In El Pais published an article today which a brief review of ten projects of films that did not go ahead because of the producers. They are all ambitious projects, super risky assumption that its promoters had an enormous success or a total ruin.
But what would have been wonderful to see Kubrick's Napoleon, played by Jack Nicholson, in the battle of Waterloo, surrounded by thousands of extras, something like Barry Lyndon's wonderful but way. Or that Batman in the forties directed by Orson Welles, starring Gregory Peck and the diva Marlene Dietrich as Catwoman, only seven years after the character appeared in his first comic. Not to mention the great (I have no doubt) Genesis Bresson film or subjective (from the point of view of the protagonist) of Hitchcock.

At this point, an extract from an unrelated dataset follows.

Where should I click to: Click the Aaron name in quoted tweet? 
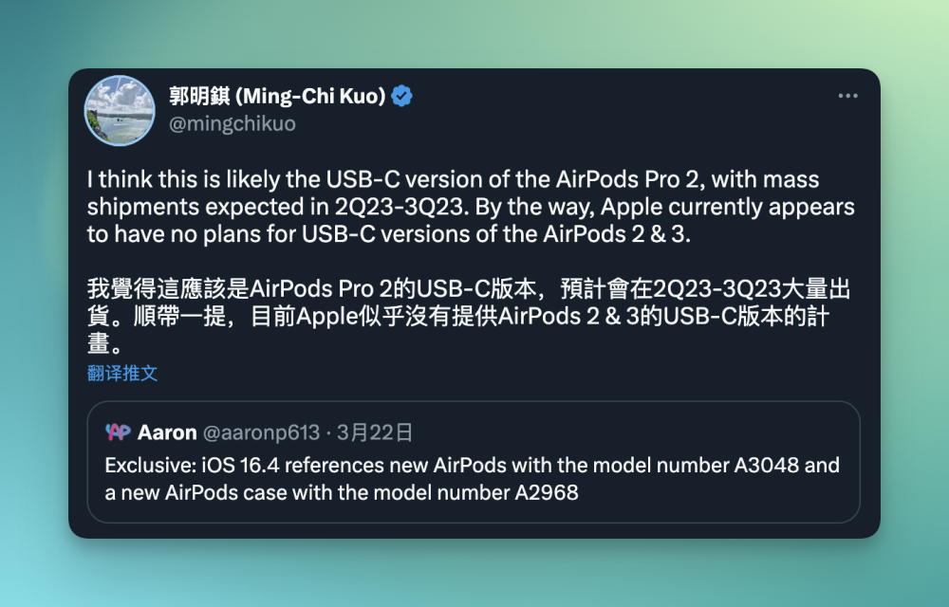[167, 432]
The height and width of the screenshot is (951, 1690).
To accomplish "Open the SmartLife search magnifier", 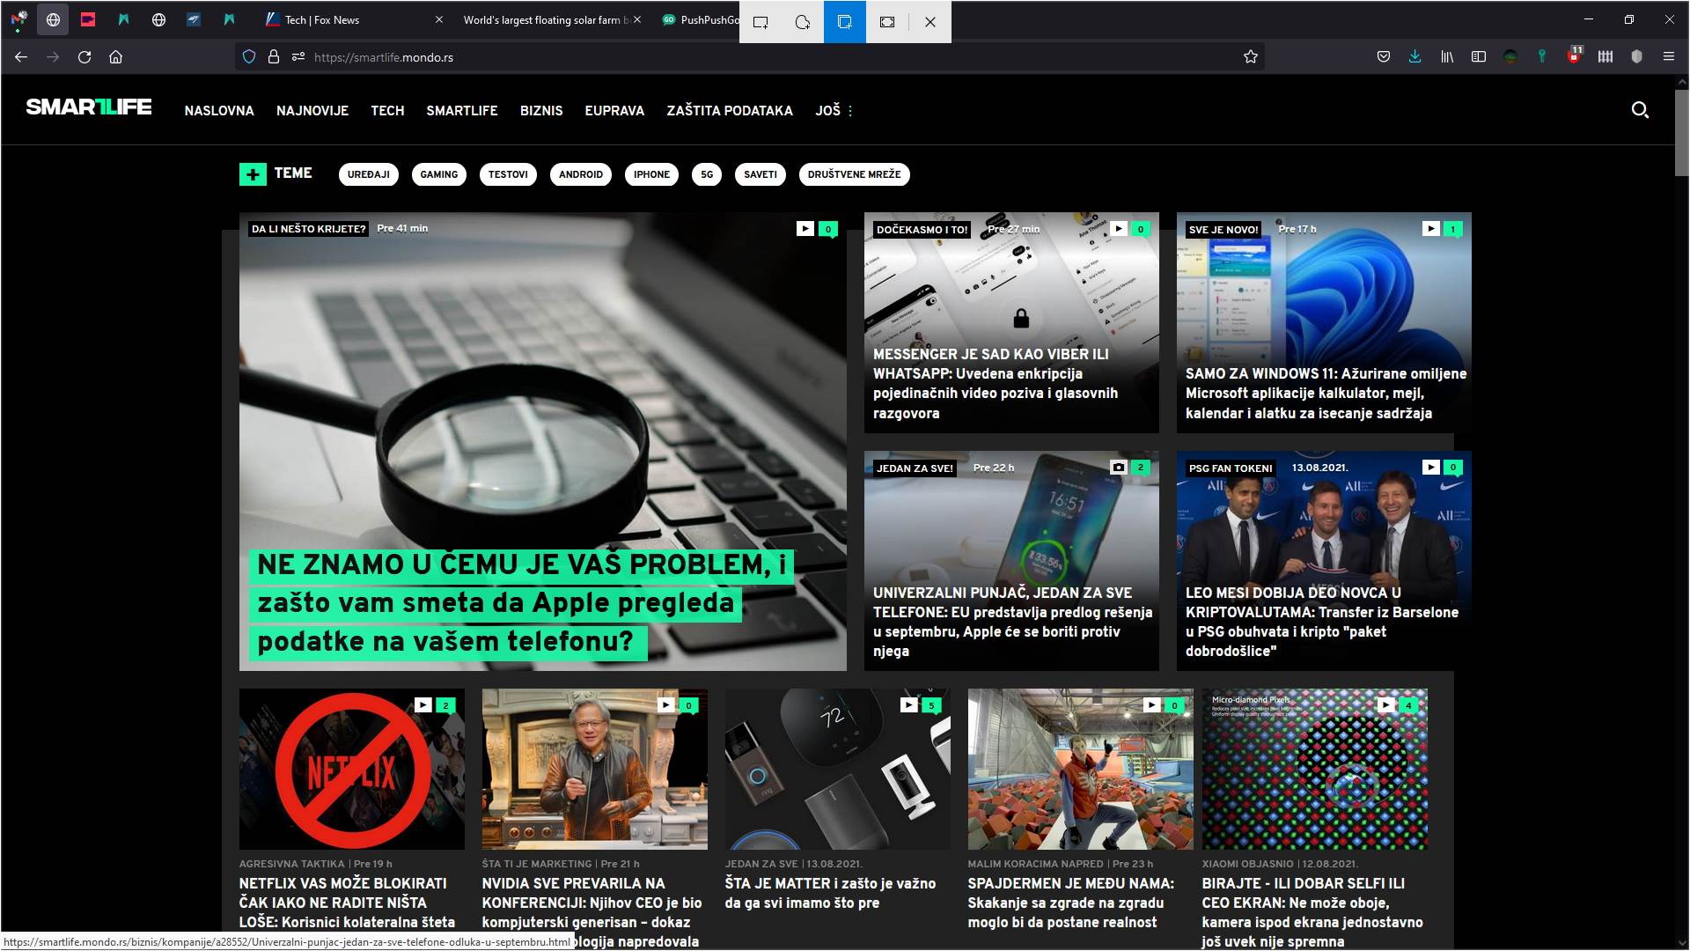I will click(1639, 110).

Anyway, we've run out of big jewelry. And which, lest we forget, the film is an expensive art and producers have to seek their profitability above all, what can we do.
But what would have been wonderful to see Kubrick's Napoleon, played by Jack Nicholson, in the battle of Waterloo, surrounded by thousands of extras, something like Barry Lyndon's wonderful but way. Or that Batman in the forties directed by Orson Welles, starring Gregory Peck and the diva Marlene Dietrich as Catwoman, only seven years after the character appeared in his first comic. Not to mention the great (I have no doubt) Genesis Bresson film or subjective (from the point of view of the protagonist) of Hitchcock.
Anyway, we've run out of big jewelry. And which, lest we forget, the film is an expensive art and producers have to seek their profitability above all, what can we do.